TEXTE À ANALYSER:
Dans le travail capitaliste un entrepreneur privé recourt généralement à un emprunt à la banque pour se procurer des moyens de production. Les grandes industries en font autant de sorte que le travailleur qui est payé à la tâche, travaille pour rembourser une dette contractée par l’usine. L’entrepreneur privé travaille pour s’acquitter de sa dette. Les investissements se font ainsi. Dans la dimension anthropologique du travail, nous proposons des investissements par subventions ou par un crédit public. Des fonds publics seront alloués aux entreprises pour se procurer des moyens de productions, ainsi va-t-on travailler non pas pour rembourser une dette, mais pour faire avancer la reproduction de la communauté. La banque centrale, par exemple, va subventionner les achats des moyens de production de sorte que les gens ne travaillent pas pour rembourser une dette ; Ils travaillent pour l’avancement de la communauté. Un investissement par la subvention permettra de produire de la valeur économique qui ne bénéficiera pas à une banque à qu’il faut rembourser un prêt.
Dans la perspective que nous proposons, il y a une souveraineté populaire sur le travail. L’infirmière va soigner non pas pour rembourser une dette, mais parce qu’elle aime son travail et son ambition personnelle d’assumer une responsabilité dans la communauté et dans le monde. L’argent qui sera distribué a vie à partir de 18 ans sera produit par la communauté à travers des investissements par subvention (non par endettement). Il en sera de même de la création monétaire par subvention et non par endettement comme dans le capitalisme.

Entrées de données recueillies

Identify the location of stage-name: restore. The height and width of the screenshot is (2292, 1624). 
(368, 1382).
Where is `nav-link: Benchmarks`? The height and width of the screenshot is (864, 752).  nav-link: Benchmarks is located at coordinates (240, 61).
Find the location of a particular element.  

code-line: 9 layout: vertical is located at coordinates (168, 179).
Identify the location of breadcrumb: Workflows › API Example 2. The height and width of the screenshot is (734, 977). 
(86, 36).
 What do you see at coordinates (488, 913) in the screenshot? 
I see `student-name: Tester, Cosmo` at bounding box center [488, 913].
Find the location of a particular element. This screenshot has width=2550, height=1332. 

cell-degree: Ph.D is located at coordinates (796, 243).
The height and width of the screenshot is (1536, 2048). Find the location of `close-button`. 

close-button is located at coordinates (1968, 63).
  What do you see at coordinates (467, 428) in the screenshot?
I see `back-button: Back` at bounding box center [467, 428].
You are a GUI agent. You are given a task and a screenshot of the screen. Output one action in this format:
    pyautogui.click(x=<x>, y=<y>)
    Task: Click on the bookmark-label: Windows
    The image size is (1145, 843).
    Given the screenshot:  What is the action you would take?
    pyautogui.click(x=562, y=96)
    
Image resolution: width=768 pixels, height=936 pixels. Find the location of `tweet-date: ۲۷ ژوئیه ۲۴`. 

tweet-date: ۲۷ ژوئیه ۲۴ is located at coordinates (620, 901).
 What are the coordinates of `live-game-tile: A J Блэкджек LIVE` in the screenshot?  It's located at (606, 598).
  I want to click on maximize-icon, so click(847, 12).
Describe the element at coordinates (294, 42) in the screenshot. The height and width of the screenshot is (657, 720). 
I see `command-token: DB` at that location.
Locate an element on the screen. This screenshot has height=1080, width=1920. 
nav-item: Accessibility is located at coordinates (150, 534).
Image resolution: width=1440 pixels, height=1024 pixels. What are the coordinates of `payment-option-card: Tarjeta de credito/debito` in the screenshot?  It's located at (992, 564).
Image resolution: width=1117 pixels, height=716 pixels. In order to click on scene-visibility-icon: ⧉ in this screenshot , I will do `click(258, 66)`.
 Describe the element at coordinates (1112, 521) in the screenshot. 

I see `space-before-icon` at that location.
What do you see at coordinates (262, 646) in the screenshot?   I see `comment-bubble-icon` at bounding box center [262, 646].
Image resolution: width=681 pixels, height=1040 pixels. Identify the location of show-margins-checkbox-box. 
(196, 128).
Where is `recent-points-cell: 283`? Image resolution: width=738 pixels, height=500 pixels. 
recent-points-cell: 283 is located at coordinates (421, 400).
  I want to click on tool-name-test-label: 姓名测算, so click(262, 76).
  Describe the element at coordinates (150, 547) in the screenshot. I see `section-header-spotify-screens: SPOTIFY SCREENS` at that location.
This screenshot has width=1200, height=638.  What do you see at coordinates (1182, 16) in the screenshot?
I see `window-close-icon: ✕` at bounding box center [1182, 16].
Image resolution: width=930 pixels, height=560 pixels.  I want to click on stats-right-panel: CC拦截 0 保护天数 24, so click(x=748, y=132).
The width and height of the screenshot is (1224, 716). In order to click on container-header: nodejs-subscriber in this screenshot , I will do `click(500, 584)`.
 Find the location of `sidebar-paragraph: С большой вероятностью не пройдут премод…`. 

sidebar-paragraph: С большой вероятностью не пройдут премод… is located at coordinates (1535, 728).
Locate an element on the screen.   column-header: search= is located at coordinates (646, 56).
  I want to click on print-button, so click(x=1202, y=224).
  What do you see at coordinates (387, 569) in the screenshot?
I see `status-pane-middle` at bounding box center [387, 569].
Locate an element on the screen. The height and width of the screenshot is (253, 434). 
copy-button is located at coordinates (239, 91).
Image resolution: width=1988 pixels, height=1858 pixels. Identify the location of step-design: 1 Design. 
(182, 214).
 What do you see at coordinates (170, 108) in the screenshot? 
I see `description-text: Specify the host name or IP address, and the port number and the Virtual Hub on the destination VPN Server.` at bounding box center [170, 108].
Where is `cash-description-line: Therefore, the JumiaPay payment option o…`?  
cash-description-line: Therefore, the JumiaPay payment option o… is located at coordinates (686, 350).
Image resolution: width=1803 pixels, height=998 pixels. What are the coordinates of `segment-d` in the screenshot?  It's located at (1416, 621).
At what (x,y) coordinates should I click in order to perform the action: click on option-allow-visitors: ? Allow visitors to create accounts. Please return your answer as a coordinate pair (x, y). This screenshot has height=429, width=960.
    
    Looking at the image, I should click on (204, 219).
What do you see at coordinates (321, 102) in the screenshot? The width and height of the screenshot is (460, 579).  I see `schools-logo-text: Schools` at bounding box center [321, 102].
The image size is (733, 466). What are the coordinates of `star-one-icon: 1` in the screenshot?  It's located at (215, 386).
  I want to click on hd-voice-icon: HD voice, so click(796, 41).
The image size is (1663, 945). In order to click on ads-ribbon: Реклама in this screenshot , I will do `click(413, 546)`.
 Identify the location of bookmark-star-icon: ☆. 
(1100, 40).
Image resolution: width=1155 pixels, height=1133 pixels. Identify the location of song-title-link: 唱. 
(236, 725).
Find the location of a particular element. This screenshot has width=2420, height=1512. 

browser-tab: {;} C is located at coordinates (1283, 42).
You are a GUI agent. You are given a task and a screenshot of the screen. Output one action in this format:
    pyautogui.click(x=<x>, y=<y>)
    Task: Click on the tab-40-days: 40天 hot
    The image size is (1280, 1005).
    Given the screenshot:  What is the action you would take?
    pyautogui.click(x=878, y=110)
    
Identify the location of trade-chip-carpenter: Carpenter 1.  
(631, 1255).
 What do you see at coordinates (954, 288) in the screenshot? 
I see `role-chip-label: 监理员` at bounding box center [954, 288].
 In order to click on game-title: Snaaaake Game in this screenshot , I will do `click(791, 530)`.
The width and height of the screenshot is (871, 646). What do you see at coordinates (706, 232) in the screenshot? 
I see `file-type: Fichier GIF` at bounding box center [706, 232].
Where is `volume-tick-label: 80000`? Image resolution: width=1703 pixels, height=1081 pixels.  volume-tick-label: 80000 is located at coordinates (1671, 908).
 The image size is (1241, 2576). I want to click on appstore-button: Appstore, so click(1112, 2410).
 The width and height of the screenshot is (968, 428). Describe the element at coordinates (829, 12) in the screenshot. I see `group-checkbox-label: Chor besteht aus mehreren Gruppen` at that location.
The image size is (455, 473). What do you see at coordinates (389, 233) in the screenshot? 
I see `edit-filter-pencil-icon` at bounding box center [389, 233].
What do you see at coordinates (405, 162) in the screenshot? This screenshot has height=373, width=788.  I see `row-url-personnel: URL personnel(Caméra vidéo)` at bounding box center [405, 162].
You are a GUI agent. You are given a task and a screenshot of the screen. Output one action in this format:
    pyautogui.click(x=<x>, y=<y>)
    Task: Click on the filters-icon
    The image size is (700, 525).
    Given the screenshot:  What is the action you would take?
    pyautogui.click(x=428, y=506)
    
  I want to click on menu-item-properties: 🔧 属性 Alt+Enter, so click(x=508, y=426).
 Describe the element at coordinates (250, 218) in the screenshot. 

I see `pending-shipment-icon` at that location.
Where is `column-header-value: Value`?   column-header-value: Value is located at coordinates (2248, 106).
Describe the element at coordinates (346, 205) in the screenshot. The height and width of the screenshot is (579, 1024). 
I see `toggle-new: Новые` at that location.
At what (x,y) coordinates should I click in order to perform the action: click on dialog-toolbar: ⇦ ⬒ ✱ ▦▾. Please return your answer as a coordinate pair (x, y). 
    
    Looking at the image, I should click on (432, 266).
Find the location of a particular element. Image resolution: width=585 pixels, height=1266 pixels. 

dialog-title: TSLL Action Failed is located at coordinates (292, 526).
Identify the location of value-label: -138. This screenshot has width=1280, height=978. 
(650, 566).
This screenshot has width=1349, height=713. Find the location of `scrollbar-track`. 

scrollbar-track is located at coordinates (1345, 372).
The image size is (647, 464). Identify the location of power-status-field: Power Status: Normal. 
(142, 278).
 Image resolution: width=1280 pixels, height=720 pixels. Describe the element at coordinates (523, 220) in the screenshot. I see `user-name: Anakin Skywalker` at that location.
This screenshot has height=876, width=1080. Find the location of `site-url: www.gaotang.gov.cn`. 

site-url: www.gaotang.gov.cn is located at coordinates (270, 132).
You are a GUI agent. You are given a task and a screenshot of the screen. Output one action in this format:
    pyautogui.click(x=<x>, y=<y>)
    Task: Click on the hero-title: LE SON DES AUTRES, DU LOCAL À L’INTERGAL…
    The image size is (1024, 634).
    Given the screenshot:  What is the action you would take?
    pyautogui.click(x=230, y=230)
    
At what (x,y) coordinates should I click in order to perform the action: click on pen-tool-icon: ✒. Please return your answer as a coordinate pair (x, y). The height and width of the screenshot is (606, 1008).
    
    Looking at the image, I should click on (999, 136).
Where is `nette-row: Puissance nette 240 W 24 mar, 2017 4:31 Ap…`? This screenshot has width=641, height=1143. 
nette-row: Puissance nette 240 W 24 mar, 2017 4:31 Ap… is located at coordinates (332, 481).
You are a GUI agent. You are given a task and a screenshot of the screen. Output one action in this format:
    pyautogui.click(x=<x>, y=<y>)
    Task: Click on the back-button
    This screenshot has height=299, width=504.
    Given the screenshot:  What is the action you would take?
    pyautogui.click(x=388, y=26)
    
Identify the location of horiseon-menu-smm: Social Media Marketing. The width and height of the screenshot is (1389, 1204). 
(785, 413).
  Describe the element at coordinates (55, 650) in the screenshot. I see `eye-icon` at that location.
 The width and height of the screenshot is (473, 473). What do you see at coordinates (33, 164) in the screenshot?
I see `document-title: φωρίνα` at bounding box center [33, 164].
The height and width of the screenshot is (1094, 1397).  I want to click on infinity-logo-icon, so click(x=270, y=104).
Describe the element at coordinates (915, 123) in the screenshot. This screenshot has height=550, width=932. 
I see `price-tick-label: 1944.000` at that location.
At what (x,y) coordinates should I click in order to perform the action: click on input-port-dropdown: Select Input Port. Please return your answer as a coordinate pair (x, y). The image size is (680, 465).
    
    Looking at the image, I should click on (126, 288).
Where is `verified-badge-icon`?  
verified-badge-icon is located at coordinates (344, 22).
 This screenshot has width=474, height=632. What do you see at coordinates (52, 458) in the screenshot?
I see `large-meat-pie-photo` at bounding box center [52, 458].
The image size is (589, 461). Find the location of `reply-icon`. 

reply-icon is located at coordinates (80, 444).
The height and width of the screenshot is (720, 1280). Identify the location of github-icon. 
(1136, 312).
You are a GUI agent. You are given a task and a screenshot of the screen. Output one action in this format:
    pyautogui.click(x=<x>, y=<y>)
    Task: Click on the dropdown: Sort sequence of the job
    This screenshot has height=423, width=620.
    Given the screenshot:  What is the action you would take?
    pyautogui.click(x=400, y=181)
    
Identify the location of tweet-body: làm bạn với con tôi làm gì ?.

CONSIGNE DÉTAILLÉE: Prolongez le texte sur le travail financé par subvention plutôt que par la dette, à la suite de sa dernière phrase.

RÉPONSE:
Il fait partie de l’ambition humaine légitime de vouloir construire une société saine et prospère. La démarche scientifique participe de cette ambition. C’est pourquoi, elle mobilise la rigueur, la précision, et la qualité. Il y a des découvertes scientifiques qui ne peuvent se faire que sur une échelle macro-sociale. La division de travail est à ce niveau d’intégration globale. C’est la conjugaison des intelligences qui permet de mettre en place un vaccin, par exemple. Il faut une certaine intégration mondiale dans la manière d’organiser la division de travail pour réaliser cette ambition anthropologique d’une société riche et prospère.
Jusqu’aujourd’hui cette ambition anthropologique est prise en charge par le capitalisme, mais de la pire manière. En refusant le productivisme capitaliste, on ne refuse pas l’ambition humaine d’une vie saine et prospère pour tous les êtres humains. Notre perspective garde cette ambition anthropologique d’une vie bonne sans la dimension fétichiste du profit capitaliste tous azimuts. Les crédits publics seront mis à la disposition des caisses communes selon les échelles locales, provinciales et nationales.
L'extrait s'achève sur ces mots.